======== Textauszug
[Rezension] “Um mich herum stehen bekannte Gesichter” – Marc Kemper
“Wissen Sie…ich habe einmal gelesen, dass die Arktis der Ort des Vergessens sei. Ein Ort, an den sich Menschen zurückziehen, wenn sie einen Teil von sich ablegen wollen.”
Um mich herum stehen bekannte Gesichter, Marc Kemper, S. 13 (E-Book)
Manchmal sind es gerade die unbekannteren und kurzen Geschichten, die einen besonders bewegen und überraschen. Marc Kempers Novelle Um mich herum stehen bekannte Gesichter ist so ein Buch.
Es entführt seine Leser*innen in auf eine Reise in die Arktis, die für die Protagonistin eigentlich ein Ort des Vergessens sein sollte. Denn seit einem tragischen Unfall, bei dem ein Kind starb, wird Camilla von Schuldgefühlen zerfressen, die ihr Leben unerträglich machen. Das Angebot, an einem Forschungsprojekt in der Arktis teilzunehmen, sieht sie als letzte Möglichkeit und Chance ihrem Leben doch nochmal eine Wende zu geben.
Doch es kommt anders als gedacht und statt des geplanten Forschungsaufenthalts erwartet sie ein gefährlicher Survivaltrip, der sie dazu zwingt, nicht nur um ihr Überleben zu kämpfen, sondern sich auch Stück für Stück mit sich selbst und ihren Erfahrungen auseinanderzusetzen.
Diese kurze Geschichte lässt sich flüssig lesen, schnell konnte ich mich von dem einfachen aber eindrücklichen Schreibstil mitreißen lassen und in die unheimliche, bedrohliche Atmosphäre, die der Autor hier heraufbeschwört, eintauchen. Das Cover vermittelt davon schonmal einen guten Eindruck!
================
======== Bereitgestellte Daten
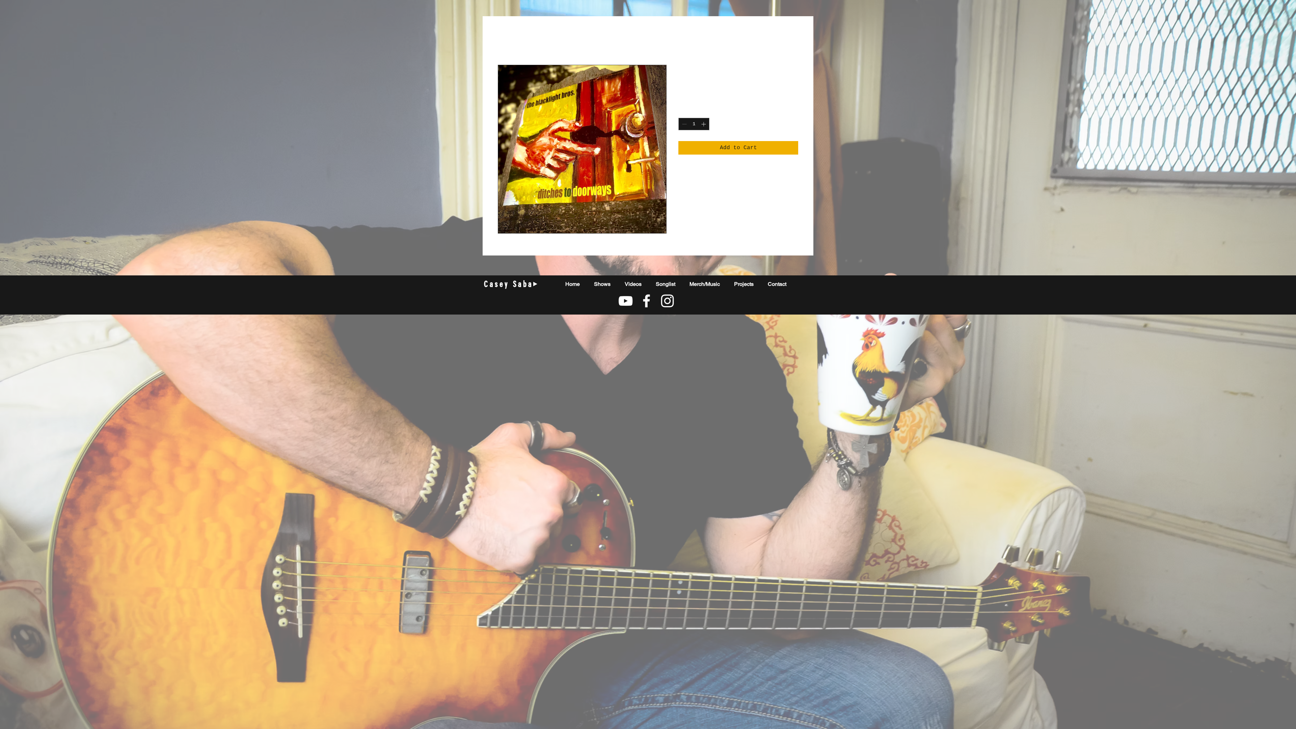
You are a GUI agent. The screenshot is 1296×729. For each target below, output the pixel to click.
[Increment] (704, 124)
================
» Zielsetzung:
Übertragen Sie diesen Satz aus der Buchrezension ins Englische: „Manchmal sind es gerade die unbekannteren und kurzen Geschichten, die einen besonders bewegen und überraschen.“

» Erledigte Aufgabe:
Sometimes it is precisely the lesser-known, short stories that move and surprise you the most.